According to a recent study, getting along with your co-workers (or at least successfully pretending to) may add years to your life.
Of course, this may mean you'll spend those extra years of life with the Weirdo In Accounting, but you'll also have time for that garden or something!
Published recently in Health Psychology, the study tracked 820 adults with an average age of 41 who worked 8.8 hour days for about 20 years; a third of them were women. Employees who reported low social support at work were 2.4 times more likely to die during those two decades, compared with their colleagues who said they had a good social support system in the workplace.
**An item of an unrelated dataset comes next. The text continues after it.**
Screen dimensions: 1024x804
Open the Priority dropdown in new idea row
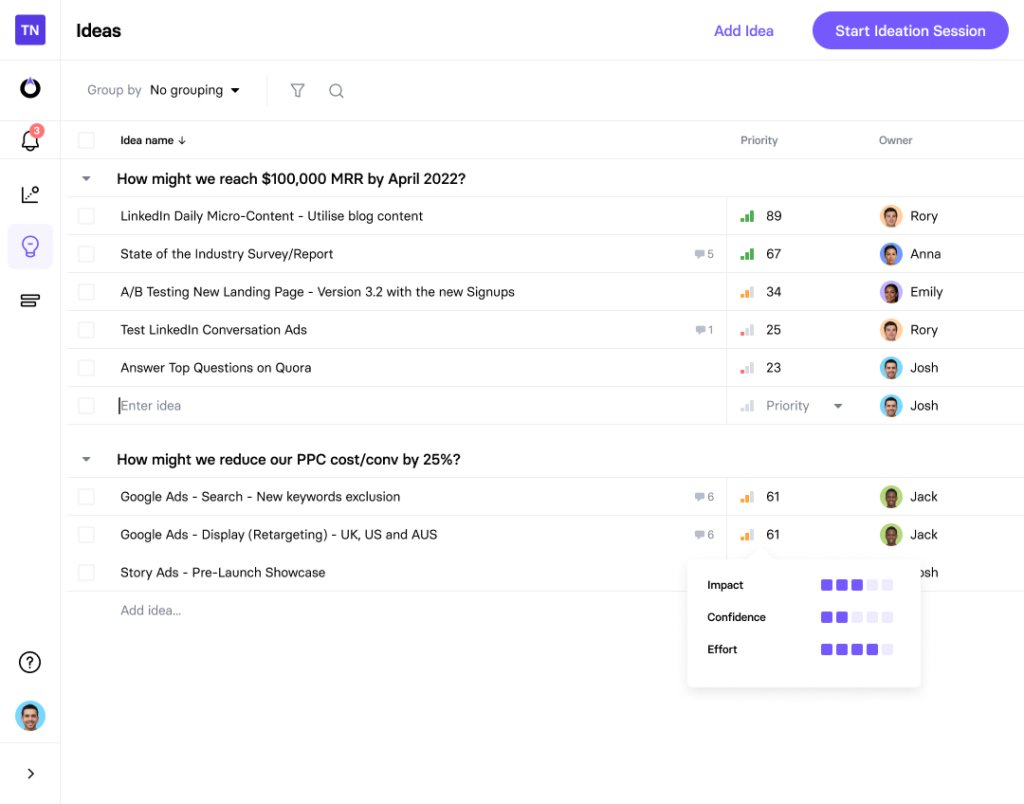837,406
During the study period, 53 people died, most of whom had negligible social connections with their co-workers. Lack of emotional support at work, in fact, was associated with an 140 percent increased risk of dying in the next 20 years, the researchers found.
This study provides a few different theories as to why this could be (people are spending more time at work, thus requiring a higher level of emotional support at their place of business), but psychologist Dr. Elyse Schimel says that relying on positive social connections between you and your co-workers for your overall well-being may not be the best course of action. Because in most workplaces that can be pretty hard to find:
"Feeling supported and having a good work environment isn't as important as keeping a roof over your family's head and food on the table," she said. "There are buffers that can help you cope with stress including exercise, sleeping well, eating well, family support and social support," she said. "If you are in a hostile work environment, but don't have feasible options to leave, you want to get balance elsewhere in your life."